### EXERCISE PROMPT
Every line below from the one containing "Where should I click to: Click the cot" through the one containing "Given: Switch to the 我的网银钱包 tab" must be transcribed exactly. Omit all lines outside that stretch.

*** SUPPLIED RECORDS ***

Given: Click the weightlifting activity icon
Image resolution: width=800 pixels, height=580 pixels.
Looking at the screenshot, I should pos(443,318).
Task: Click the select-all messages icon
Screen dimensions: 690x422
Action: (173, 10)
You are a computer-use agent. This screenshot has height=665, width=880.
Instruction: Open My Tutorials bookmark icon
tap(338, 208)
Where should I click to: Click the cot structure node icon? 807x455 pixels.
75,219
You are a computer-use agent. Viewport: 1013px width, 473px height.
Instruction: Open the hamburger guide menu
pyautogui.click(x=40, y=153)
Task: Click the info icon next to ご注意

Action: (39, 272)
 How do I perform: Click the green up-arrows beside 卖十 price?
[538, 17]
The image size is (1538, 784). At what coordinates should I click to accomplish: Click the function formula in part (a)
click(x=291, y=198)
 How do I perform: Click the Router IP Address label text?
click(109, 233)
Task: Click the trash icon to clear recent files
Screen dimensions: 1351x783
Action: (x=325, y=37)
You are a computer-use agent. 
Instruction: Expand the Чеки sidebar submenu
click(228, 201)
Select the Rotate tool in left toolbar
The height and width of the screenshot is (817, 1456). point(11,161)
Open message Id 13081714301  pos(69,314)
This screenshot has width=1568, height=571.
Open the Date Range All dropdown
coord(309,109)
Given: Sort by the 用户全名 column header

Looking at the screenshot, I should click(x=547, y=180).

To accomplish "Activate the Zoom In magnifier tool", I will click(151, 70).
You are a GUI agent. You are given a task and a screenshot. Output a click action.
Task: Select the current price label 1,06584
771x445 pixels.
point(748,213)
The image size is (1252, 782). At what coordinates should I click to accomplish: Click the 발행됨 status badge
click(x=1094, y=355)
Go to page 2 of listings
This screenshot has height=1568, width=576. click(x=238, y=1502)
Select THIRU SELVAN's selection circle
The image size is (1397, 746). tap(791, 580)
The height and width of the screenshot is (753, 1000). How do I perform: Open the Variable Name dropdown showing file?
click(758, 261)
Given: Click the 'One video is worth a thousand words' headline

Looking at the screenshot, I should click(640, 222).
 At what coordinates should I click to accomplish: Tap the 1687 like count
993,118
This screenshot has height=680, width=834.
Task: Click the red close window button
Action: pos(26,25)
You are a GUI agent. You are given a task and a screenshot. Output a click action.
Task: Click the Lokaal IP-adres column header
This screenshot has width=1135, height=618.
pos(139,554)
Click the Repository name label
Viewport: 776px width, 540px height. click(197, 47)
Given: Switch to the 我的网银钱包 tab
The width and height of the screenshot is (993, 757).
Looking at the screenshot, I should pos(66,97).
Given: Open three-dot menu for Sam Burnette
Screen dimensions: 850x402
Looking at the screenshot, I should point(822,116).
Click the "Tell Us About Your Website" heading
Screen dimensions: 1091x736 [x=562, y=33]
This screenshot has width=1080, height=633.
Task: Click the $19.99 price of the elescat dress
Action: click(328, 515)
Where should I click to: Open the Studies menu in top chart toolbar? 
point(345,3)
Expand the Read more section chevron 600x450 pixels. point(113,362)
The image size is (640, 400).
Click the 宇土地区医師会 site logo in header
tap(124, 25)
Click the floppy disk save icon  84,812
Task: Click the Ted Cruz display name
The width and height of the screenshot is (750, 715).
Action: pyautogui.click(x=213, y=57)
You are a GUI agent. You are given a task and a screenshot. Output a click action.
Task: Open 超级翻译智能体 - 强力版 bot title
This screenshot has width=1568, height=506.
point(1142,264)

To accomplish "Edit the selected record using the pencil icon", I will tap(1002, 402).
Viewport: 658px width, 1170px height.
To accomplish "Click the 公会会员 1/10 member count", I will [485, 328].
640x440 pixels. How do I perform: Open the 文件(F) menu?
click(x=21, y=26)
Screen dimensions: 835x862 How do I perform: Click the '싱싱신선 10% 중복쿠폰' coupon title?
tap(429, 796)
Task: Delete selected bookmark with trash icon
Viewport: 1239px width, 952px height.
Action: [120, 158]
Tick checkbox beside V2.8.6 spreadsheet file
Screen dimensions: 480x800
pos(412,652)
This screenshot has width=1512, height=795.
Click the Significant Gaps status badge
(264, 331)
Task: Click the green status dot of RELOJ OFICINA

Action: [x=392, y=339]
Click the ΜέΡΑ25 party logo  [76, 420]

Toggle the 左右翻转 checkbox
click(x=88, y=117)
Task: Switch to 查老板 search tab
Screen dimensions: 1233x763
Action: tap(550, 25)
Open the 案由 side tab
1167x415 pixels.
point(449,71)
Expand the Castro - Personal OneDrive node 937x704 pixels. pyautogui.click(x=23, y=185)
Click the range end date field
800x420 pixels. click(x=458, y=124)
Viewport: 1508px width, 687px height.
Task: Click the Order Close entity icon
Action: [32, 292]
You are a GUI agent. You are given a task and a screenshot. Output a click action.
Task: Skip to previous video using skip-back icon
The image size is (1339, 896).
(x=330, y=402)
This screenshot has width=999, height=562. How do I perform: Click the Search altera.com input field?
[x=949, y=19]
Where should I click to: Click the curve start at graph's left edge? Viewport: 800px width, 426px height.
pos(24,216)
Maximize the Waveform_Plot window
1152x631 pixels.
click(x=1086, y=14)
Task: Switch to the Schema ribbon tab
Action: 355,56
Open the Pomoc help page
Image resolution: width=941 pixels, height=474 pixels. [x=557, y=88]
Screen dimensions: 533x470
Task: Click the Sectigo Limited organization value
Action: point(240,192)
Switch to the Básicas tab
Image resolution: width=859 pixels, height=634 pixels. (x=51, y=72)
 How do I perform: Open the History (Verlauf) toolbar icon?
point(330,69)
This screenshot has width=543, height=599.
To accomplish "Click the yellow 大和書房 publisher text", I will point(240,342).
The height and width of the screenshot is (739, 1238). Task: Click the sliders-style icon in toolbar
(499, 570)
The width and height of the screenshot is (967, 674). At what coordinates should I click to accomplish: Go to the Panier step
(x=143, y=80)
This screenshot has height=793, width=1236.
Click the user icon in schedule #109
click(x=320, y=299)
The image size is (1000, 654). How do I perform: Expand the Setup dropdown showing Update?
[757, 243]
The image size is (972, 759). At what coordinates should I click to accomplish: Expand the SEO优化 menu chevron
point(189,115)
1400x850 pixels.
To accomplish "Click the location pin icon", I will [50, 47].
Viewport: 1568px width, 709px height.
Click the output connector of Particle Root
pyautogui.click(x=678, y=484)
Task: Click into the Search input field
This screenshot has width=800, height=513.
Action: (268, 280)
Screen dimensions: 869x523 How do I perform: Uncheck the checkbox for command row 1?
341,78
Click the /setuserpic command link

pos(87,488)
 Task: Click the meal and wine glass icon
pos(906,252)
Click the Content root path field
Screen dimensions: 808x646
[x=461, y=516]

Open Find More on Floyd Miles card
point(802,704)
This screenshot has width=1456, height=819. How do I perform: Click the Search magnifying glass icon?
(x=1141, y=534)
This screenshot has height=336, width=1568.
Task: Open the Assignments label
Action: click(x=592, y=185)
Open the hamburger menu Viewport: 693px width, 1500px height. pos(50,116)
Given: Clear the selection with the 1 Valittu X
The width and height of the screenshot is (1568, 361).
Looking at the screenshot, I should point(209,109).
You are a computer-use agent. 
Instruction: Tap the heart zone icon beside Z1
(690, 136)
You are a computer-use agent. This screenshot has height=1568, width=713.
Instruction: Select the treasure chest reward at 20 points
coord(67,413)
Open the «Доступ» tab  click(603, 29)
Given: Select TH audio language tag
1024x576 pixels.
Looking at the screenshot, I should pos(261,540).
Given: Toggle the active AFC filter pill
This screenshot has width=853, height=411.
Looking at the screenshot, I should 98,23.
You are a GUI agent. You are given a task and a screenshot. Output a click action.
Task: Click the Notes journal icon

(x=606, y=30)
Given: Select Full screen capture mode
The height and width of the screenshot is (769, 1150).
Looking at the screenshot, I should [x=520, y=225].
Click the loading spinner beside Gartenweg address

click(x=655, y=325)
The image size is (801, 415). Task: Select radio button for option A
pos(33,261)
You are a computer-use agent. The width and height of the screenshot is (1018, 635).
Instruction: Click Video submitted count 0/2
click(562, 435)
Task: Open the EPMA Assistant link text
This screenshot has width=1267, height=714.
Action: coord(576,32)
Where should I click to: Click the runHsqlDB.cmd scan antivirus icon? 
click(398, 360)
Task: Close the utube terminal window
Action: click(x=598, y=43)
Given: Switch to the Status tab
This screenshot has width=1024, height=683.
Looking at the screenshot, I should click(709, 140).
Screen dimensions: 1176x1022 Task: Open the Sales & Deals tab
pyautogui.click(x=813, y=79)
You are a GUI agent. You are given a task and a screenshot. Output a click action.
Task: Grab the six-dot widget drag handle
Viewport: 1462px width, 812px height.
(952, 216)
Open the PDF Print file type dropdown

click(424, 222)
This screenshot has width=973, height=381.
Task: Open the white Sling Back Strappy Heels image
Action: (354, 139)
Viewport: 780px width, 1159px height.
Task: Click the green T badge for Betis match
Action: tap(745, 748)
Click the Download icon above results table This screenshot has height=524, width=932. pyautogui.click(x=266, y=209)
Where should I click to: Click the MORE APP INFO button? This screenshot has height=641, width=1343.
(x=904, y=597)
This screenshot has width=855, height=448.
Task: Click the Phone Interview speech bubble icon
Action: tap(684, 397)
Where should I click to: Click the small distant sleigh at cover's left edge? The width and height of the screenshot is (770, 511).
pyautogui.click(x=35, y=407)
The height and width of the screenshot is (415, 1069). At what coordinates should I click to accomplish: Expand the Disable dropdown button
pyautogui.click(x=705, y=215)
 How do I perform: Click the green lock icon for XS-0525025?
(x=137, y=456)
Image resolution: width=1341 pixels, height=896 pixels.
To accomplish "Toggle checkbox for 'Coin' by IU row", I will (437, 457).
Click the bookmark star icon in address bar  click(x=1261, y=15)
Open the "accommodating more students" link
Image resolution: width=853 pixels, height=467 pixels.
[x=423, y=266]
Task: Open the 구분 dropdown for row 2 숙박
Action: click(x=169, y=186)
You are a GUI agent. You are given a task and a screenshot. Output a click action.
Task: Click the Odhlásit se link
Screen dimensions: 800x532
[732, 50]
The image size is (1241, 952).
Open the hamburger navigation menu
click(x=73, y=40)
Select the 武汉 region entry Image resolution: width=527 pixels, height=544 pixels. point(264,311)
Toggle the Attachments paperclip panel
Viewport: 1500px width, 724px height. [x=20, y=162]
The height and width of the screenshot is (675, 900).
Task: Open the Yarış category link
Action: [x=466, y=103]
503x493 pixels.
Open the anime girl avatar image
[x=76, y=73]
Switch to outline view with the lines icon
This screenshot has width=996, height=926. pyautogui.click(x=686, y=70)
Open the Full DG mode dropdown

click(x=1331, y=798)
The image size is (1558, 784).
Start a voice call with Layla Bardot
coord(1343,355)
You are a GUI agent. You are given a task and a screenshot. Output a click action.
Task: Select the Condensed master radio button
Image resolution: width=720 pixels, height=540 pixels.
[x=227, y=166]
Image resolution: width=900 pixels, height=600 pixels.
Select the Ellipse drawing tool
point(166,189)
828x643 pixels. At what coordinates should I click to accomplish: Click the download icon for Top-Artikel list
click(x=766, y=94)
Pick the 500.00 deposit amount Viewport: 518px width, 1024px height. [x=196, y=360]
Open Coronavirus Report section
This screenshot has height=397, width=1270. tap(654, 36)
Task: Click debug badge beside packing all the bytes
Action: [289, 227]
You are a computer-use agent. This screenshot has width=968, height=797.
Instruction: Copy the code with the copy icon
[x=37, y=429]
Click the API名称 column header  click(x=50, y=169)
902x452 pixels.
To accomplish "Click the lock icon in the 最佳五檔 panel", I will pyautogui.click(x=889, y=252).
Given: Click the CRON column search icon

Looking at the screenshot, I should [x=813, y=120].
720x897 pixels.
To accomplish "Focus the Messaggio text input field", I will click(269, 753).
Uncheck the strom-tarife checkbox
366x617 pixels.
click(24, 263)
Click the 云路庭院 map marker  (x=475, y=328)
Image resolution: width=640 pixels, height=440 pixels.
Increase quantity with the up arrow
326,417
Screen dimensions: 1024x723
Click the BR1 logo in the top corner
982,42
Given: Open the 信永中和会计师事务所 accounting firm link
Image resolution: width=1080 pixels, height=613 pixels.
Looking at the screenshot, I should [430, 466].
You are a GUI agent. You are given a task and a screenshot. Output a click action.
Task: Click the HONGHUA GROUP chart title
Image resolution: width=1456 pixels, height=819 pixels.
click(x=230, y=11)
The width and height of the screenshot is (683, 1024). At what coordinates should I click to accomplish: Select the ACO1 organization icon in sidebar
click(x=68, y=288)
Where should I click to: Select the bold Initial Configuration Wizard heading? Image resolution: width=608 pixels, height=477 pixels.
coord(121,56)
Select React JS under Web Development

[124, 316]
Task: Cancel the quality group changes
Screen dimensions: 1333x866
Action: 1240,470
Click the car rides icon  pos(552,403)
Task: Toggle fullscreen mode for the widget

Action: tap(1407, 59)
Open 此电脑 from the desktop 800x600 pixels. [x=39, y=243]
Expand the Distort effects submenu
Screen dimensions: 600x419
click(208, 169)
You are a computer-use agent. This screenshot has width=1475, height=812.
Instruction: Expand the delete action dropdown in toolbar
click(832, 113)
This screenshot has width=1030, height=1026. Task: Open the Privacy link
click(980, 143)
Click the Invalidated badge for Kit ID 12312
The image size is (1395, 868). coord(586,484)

*** End of SUPPLIED RECORDS ***

### EXERCISE OUTPUT
Where should I click to: Click the cot structure node icon? 807x455 pixels.
75,219
You are a computer-use agent. Viewport: 1013px width, 473px height.
Instruction: Open the hamburger guide menu
pyautogui.click(x=40, y=153)
Task: Click the info icon next to ご注意

Action: (39, 272)
 How do I perform: Click the green up-arrows beside 卖十 price?
[538, 17]
The image size is (1538, 784). At what coordinates should I click to accomplish: Click the function formula in part (a)
click(x=291, y=198)
 How do I perform: Click the Router IP Address label text?
click(109, 233)
Task: Click the trash icon to clear recent files
Screen dimensions: 1351x783
Action: (x=325, y=37)
You are a computer-use agent. 
Instruction: Expand the Чеки sidebar submenu
click(228, 201)
Select the Rotate tool in left toolbar
The height and width of the screenshot is (817, 1456). point(11,161)
Open message Id 13081714301  pos(69,314)
This screenshot has width=1568, height=571.
Open the Date Range All dropdown
coord(309,109)
Given: Sort by the 用户全名 column header

Looking at the screenshot, I should click(x=547, y=180).

To accomplish "Activate the Zoom In magnifier tool", I will click(151, 70).
You are a GUI agent. You are given a task and a screenshot. Output a click action.
Task: Select the current price label 1,06584
771x445 pixels.
point(748,213)
The image size is (1252, 782). At what coordinates should I click to accomplish: Click the 발행됨 status badge
click(x=1094, y=355)
Go to page 2 of listings
This screenshot has height=1568, width=576. click(x=238, y=1502)
Select THIRU SELVAN's selection circle
The image size is (1397, 746). tap(791, 580)
The height and width of the screenshot is (753, 1000). How do I perform: Open the Variable Name dropdown showing file?
click(758, 261)
Given: Click the 'One video is worth a thousand words' headline

Looking at the screenshot, I should click(640, 222).
 At what coordinates should I click to accomplish: Tap the 1687 like count
993,118
This screenshot has height=680, width=834.
Task: Click the red close window button
Action: pos(26,25)
You are a GUI agent. You are given a task and a screenshot. Output a click action.
Task: Click the Lokaal IP-adres column header
This screenshot has width=1135, height=618.
pos(139,554)
Click the Repository name label
Viewport: 776px width, 540px height. click(197, 47)
Given: Switch to the 我的网银钱包 tab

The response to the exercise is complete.